Well, not really. You can still find it on the podcast or youtube, but I know many of you come here for the chit-chat. I had a bit of a lousy day with some relationship issues and blah…
Today, however, seems to be on the uptick – yay – so happy friday and let us enjoy some time together!
I’m wrapping up a few more personal sessions today. As an October homework perk, I offered the choice of Trick or Treat for those who finished early. EVERY SINGLE ONE HAS CHOSEN TRICK! I think some of you trust me a little TOO much. 😉 I’m going to have fun with you.. all of you..

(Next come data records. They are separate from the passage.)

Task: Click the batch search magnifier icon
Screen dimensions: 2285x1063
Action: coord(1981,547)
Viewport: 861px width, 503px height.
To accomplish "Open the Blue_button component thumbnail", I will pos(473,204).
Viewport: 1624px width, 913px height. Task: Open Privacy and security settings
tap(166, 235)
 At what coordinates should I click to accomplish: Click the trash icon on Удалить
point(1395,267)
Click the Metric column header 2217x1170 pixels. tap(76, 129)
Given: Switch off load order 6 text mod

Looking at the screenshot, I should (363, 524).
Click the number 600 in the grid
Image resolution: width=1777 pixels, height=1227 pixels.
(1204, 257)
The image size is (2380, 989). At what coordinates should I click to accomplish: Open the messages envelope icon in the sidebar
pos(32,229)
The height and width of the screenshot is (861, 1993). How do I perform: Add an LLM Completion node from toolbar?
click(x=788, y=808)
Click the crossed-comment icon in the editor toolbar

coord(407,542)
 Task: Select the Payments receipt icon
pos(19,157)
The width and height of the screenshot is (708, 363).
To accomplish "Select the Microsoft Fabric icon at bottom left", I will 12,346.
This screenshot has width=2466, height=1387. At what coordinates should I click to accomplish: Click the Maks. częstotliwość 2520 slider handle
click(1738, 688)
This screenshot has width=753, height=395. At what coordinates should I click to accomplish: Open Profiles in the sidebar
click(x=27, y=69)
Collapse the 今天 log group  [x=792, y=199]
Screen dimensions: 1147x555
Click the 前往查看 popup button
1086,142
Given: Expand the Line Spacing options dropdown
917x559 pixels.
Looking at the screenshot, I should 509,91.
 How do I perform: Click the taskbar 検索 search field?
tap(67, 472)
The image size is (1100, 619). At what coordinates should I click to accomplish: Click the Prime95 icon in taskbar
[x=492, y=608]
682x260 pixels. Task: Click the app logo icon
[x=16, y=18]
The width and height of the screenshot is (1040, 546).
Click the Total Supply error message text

Today’s Eunoia focuses on going down and up and edges and teasing. Speaking of teasing, a short Checking the Diary was shared on Patreon yesterday (Oct 1st). A delightful attention whore really, really needed some attention.
Time for Bed – use this trance session for the times when you plan for bed.
Erotic sleep hypnosis is a form of self hypnosis. It has a generous sprinkling of suggestiosn from your favourite hypnotist dominatrix.
Power nap like a pro.
Your Mistress does love evidence-based everything.
Studies on power-napping have varied with some stating benefits might be overstated by overzealous newspaper headlines.
However, as long as you’re not ruining your night’s sleep. I do think the studies showing the benefits of a recharge have a leg up here. Try it. See how it impacts your life.
A few tips:
An hour or two after lunch is a natural time to nap since your blood sugar and energy levels drop. If you drink your afternoon coffee before your nap, you’ll wake up feeling the effects.
Studies show that 20 minutes of sleep in the afternoon provides more rest than 20 minutes more sleep in the morning (though the last two hours of morning sleep have special benefits of their own). The body seems to be designed for this, as most people’s bodies naturally become more tired in the afternoon, about 8 hours after we wake up.
Use a prop. If at work, do this by bringing something subtle to work that you associate with sleep and can use during your nap (think: slipping on cozy socks underneath your desk, listening to this session with headphones, or taking a sniff of lavendar oil). If at home, try napping on the sofa or in a comfortable chair so you won’t be tempted to stay in bed.
The 20-minute power nap — sometimes called the stage 2 nap — is good for alertness and motor learning skills like typing and playing the piano.